Für die einen war er die "berühmteste literarische Quasselstrippe" seiner Zeit, für die anderen einer der bedeutendsten Chronisten der Kaiserzeit und der Weimarer Republik : Harry Graf Kessler (1868 bis 1937). Er war Sproß einer wohlhabenden, aber nicht ganz lupenreinen Adelsfamilie und vor allem ein wilhelminischer Weltbürger. Mit seinen vorzüglichen Fremdsprachenkenntnissen und seinem vornehmen Auftreten war der kosmopolitische Graf in London, Paris und New York genauso zu Hause wie in Berlin oder in seinem geliebten Weimar. Kesslers Sprunghaftigkeit bescherte ihm die unterschiedlichsten Berufe und Tätigkeiten : Kunstmäzen, Verleger, Politiker, Museumsdirektor, Pazifist, Journalist, Offizier, Schriftsteller und Diplomat.

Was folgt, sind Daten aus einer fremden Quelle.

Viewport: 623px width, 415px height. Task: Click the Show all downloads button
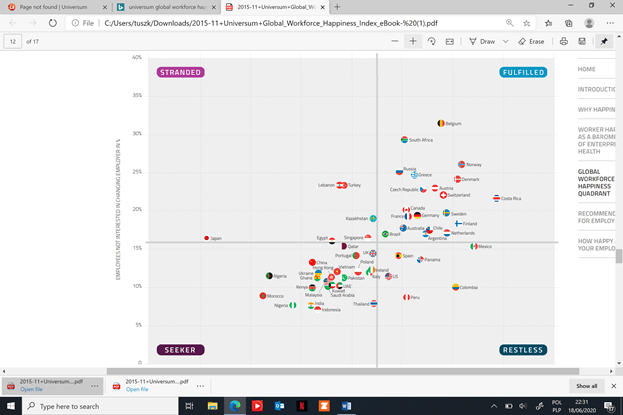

Bis zu seinem Tod führte er 57 Jahre (!) lang Tagebuch. Auf ca. 10.300 Seiten werden mehr als 40.000 Namen erwähnt. Die Liste der Personen, mit denen er teils flüchtig, teils gut bekannt war, liest sich wie ein "Who is Who" der internationalen Kunst, Gesellschaft und Politik. Neben den Aufzeichnungen der Baronin Spitzemberg ist Kesslers Werk eines der wichtigsten Tagebücher dieser Zeit.
Mit "Der Rote Graf. Harry Graf Kessler und seine Zeit" liegt nun endlich eine Biografie dieser interessanten Persönlichkeit vor. Der amerikanische Historiker Laird M. Easton von der California State University beleuchtet auf literarisch höchst anspruchsvolle und auch unterhaltsame Weise das unstete und spannende Leben des adeligen Schöngeist.
An manchen Stellen unterlaufen dem Autor kleine Fehler. So bezeichnet Easton die beiden wilhelminischen Staatssekretäre des Auswärtigen Amtes Adolf Freiherr Marschall von Bieberstein und Richard von Kühlmann als Aussenminister, einen Posten, den es im Kaiserreich auf Reichsebene gar nicht gab.
Angesichts des höchstwahrscheinlich falschen Gerüchts, wonach Kessler ein unehelicher Sohn des alten Kaisers (Wilhelm I.) gewesen sei, "wäre Kessler" laut Easton "immerhin ein Halbbruder Wilhelms II. gewesen".
In diesem Falle wäre der Graf allerdings ein Halbonkel (!) Wilhelms II. gewesen.
Darüber hinaus sind einige Wertungen und Thesen des Autors nicht ganz unproblematisch.
Nach Easton unterließ es die Reichsleitung nach dem Kriegseintritt der USA 1917 im Ersten Weltkrieg "die notwendigen Konzessionen zu machen, um einen Seperatfrieden zu erreichen, der den Kriegsverlauf verändert hätte".
Bei aller berechtigten Kritik an der OHL, den Alldeutschen und der deutschen Kriegsführung ist es ziemlich blauäugig anzunehmen, daß 1917 noch irgendwelche deutschen Konzessionen die Koalition aus England, Frankreich und den USA im Sinne eines Seperatfrieden hätte spalten können.
Über den Beginn der Weimarer Republik erfahren wir von Easton, daß die Spartakisten die KPD deshalb gründeten, weil "das Zögern der Mehrheitssozialdemokraten immer deutlicher wurde, eine tiefgreifende Neuordnung und Demokratisierung der deutschen Gesellschaft zu betreiben". Angesichts der antiparlamentarischen und demokratiefeindlichen Grundeinstellung der KPD war es wohl keineswegs zu wenig Demokratisierungsbemühungen der MSPD, die die Spartakisten störte, sondern das zu Wenig an marxistischer Revolution.
Trotz einiger anfechtbarer Wertungen ist Eastons Kessler Biografie als Informationsquelle zu Harry Graf Kessler und seiner Zeit unerlässlich. Als weitergehende Lektüre sind natürlich die Tagebücher selbst zu empfehlen, die Klett-Cotta derzeit in mustergültig editierter Fassung in insgesamt neun Bänden herausbringt.